Oleh: Sanusi Rahaningmas
Anggota DPD RI Dapil Papua Barat.
Mantan anggota DPR PB tiga periode.
Perjuangan untuk mengangkat pegawai honorer dan penerimaan CPNS di Papua Barat cukup lama diperjuangkan sejak kepemimpinan Jimy D Ijie sebagai Ketua DPR Papua Barat.
Perjuangan dari tahun 2011 dari pergantian menteri ke menteri hanya berjanji dari waktu ke waktu. Pada tahun 2016 Wakil Gubernur Papua Barat (kala itu) Irene Manibuy, Sekda PB, Kepala BKD, Ketua MRP PB dan Ketua DPR PB, dan Ketua Fraksi Golkar, Hanura, dan Kebangkitan Bangsa (saya sendiri) ingin bertemu dengan Menteri. Tapi karena kesibukan menteri saat itu sehingga dispo menteri untuk ketemu dengan deputi, tapi kita menolak dan sengaja bikin ribut. Akhirnya menteri pun bisa bertemu dengan rombongan Papua Barat yang dipimpin Wagub saat itu.
Dalam pembicaraan sudah disampaikan terkait kuota 80% OAP dan 20% Non OAP, juga hasil seleksi kalau bisa khusus untuk OAP passing grade tidak boleh sama dengan nasional.

* Ketentuan Soal:
Salin bagian kutipan di atas, mulai dari "Perjuangan untuk mengangkat" sampai "sama dengan nasional.", tanpa mengubah satu kata pun.

* Baris Data:
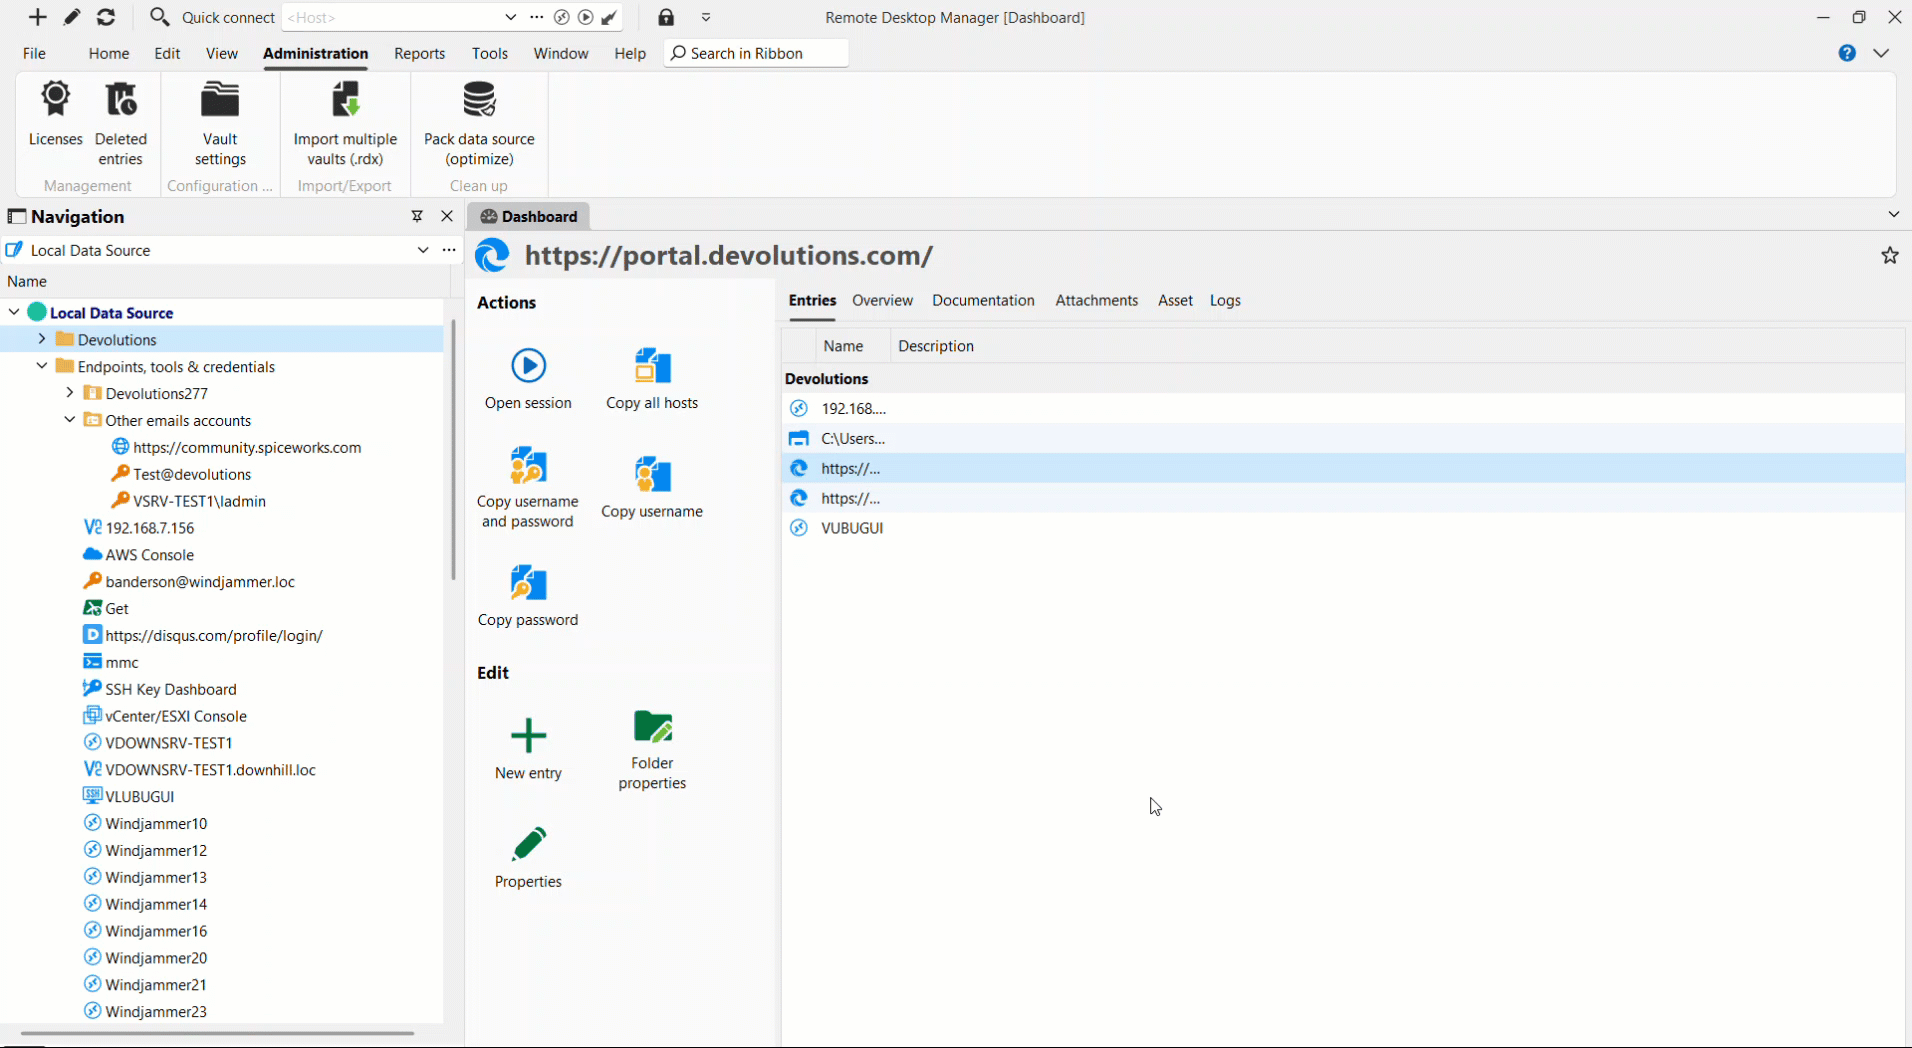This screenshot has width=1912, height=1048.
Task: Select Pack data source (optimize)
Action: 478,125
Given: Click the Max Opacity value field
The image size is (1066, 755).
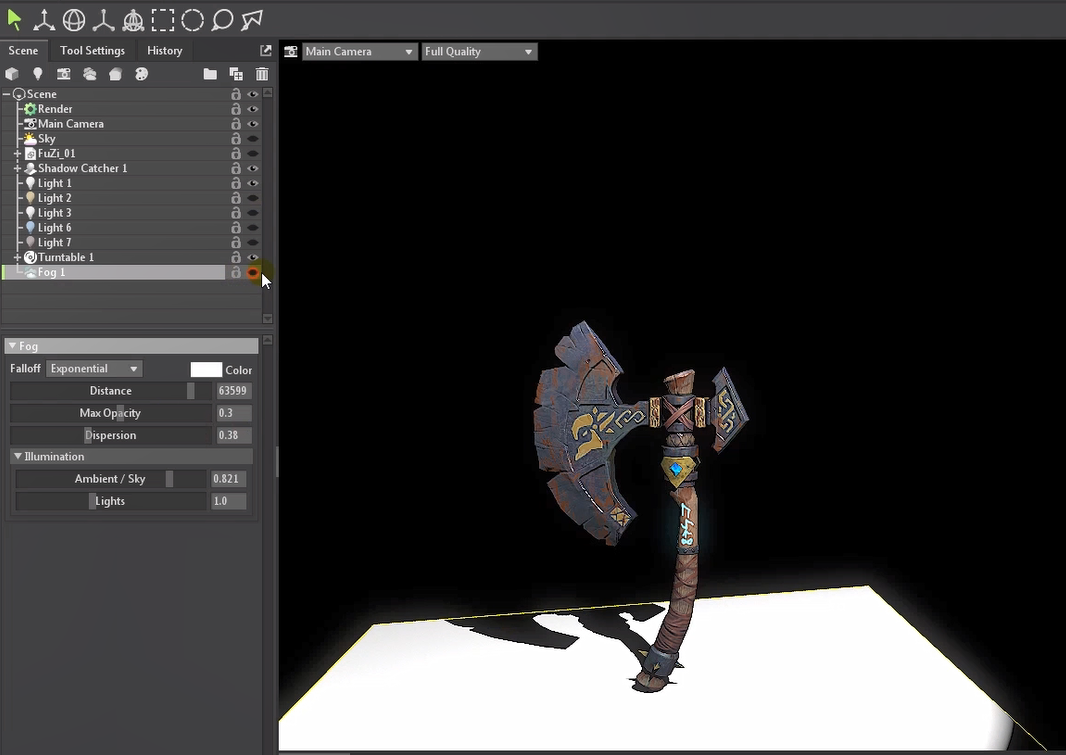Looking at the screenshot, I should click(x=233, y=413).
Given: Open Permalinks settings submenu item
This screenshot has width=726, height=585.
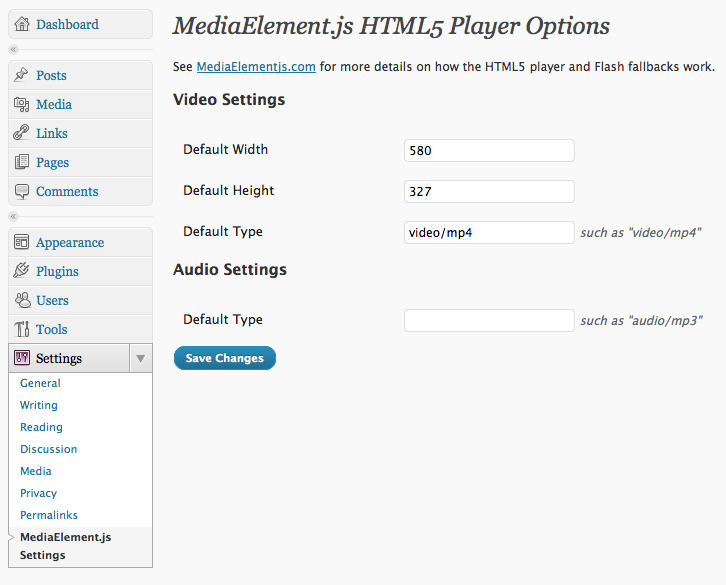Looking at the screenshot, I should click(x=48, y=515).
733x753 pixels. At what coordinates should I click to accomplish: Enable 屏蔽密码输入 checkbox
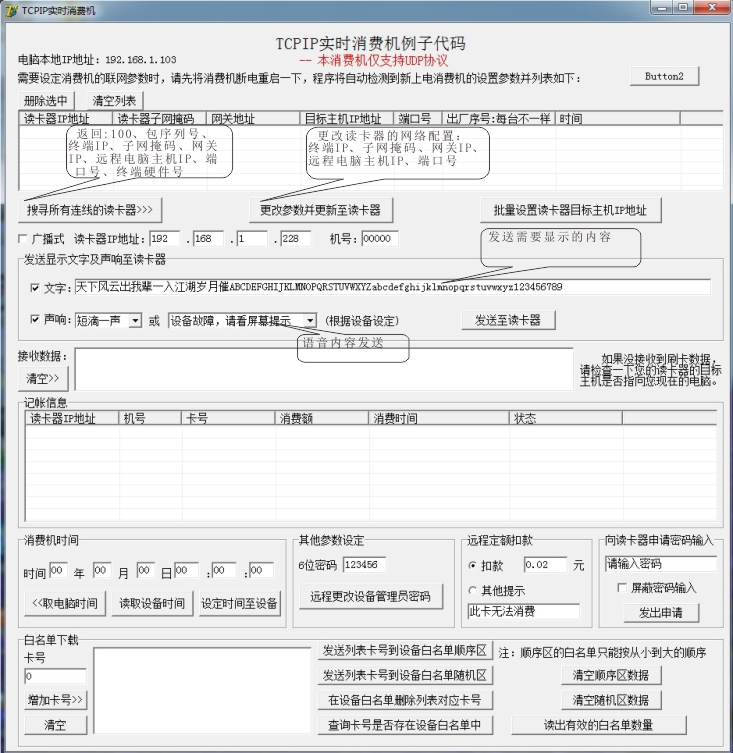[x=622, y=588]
* * *
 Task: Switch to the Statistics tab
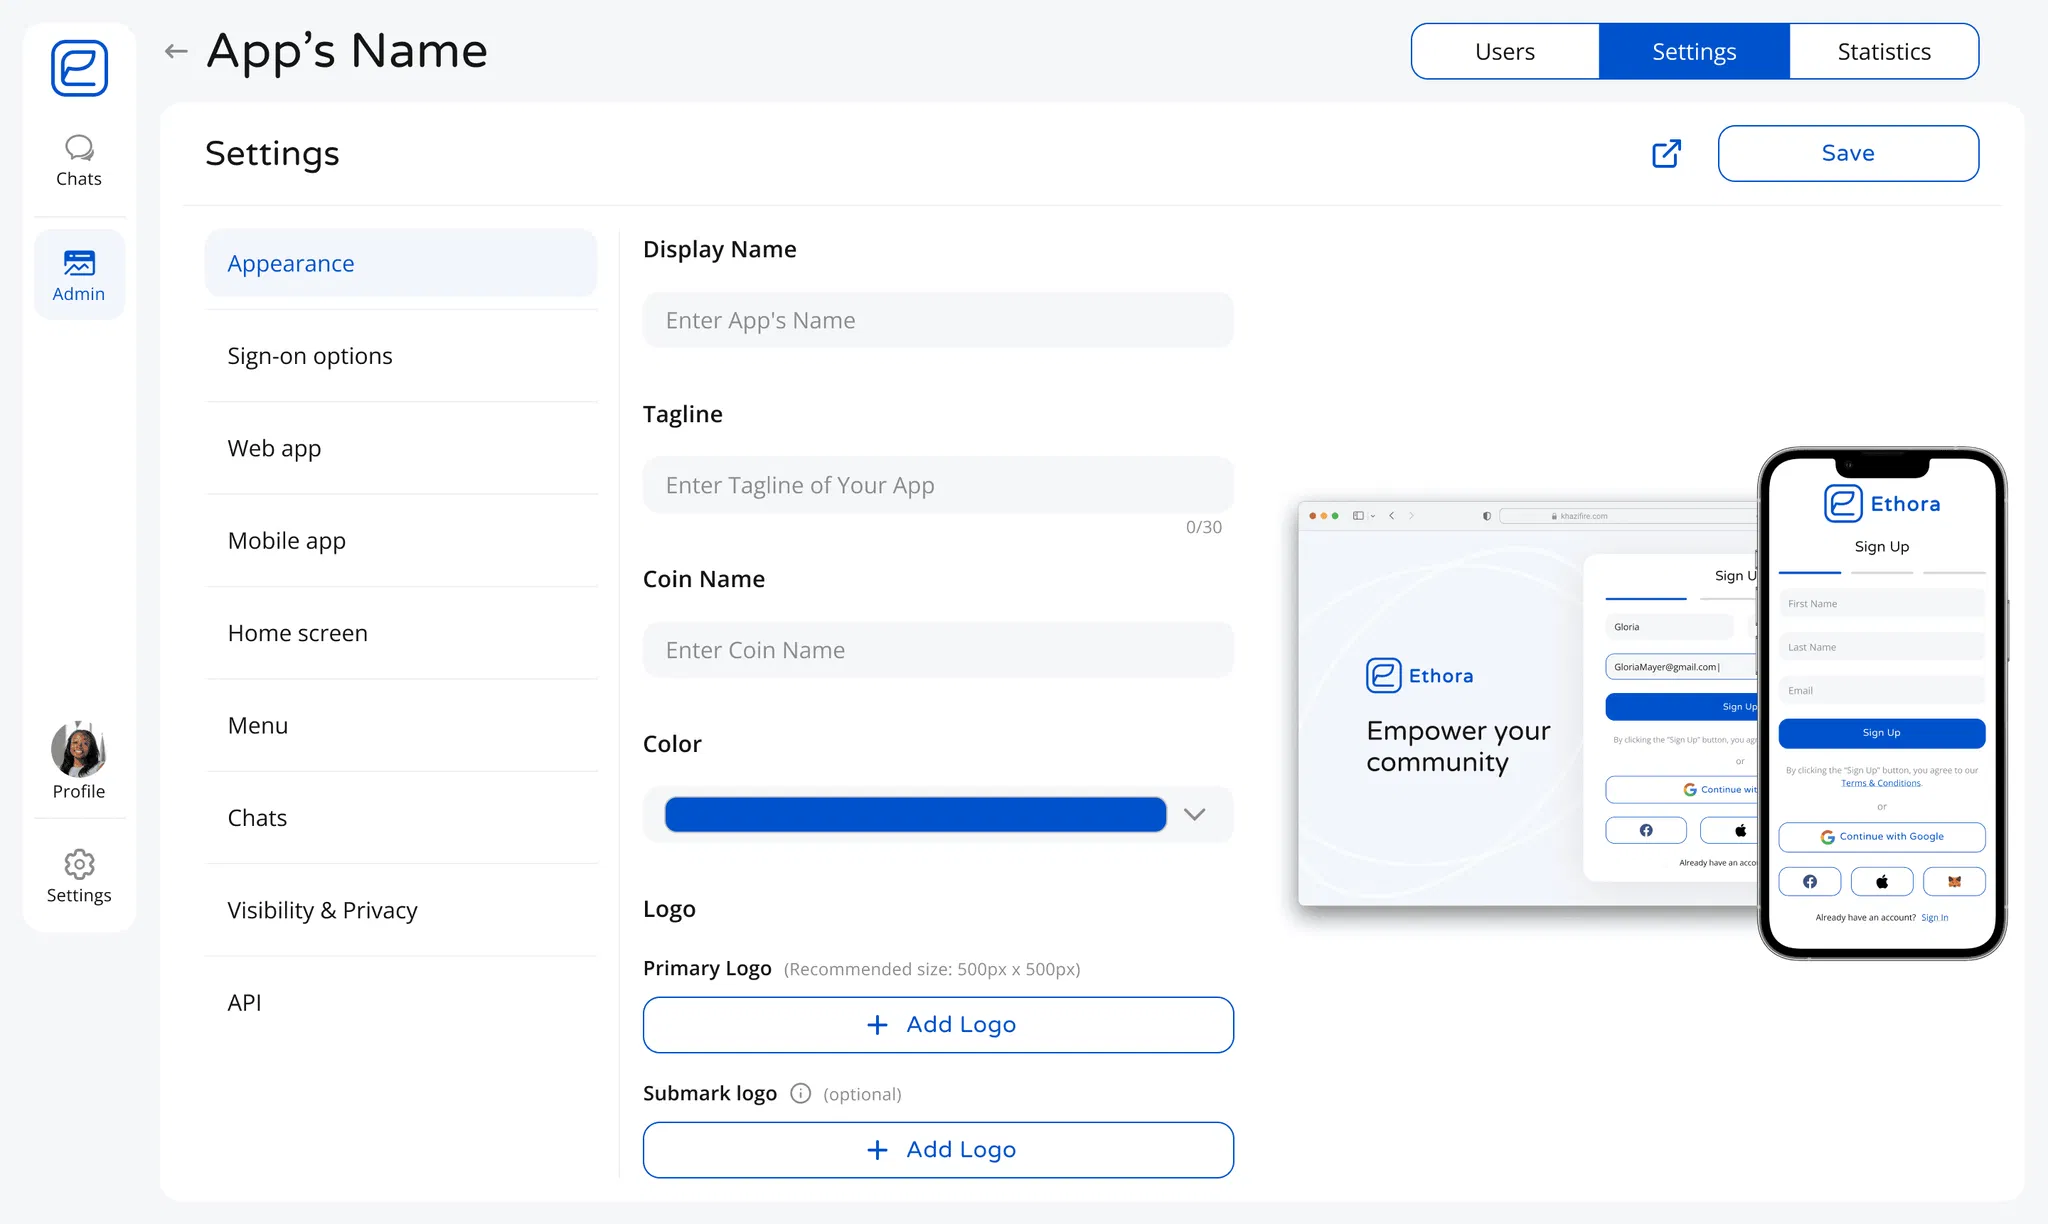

* Jawaban Akhir:
Perjuangan untuk mengangkat pegawai honorer dan penerimaan CPNS di Papua Barat cukup lama diperjuangkan sejak kepemimpinan Jimy D Ijie sebagai Ketua DPR Papua Barat.
Perjuangan dari tahun 2011 dari pergantian menteri ke menteri hanya berjanji dari waktu ke waktu. Pada tahun 2016 Wakil Gubernur Papua Barat (kala itu) Irene Manibuy, Sekda PB, Kepala BKD, Ketua MRP PB dan Ketua DPR PB, dan Ketua Fraksi Golkar, Hanura, dan Kebangkitan Bangsa (saya sendiri) ingin bertemu dengan Menteri. Tapi karena kesibukan menteri saat itu sehingga dispo menteri untuk ketemu dengan deputi, tapi kita menolak dan sengaja bikin ribut. Akhirnya menteri pun bisa bertemu dengan rombongan Papua Barat yang dipimpin Wagub saat itu.
Dalam pembicaraan sudah disampaikan terkait kuota 80% OAP dan 20% Non OAP, juga hasil seleksi kalau bisa khusus untuk OAP passing grade tidak boleh sama dengan nasional.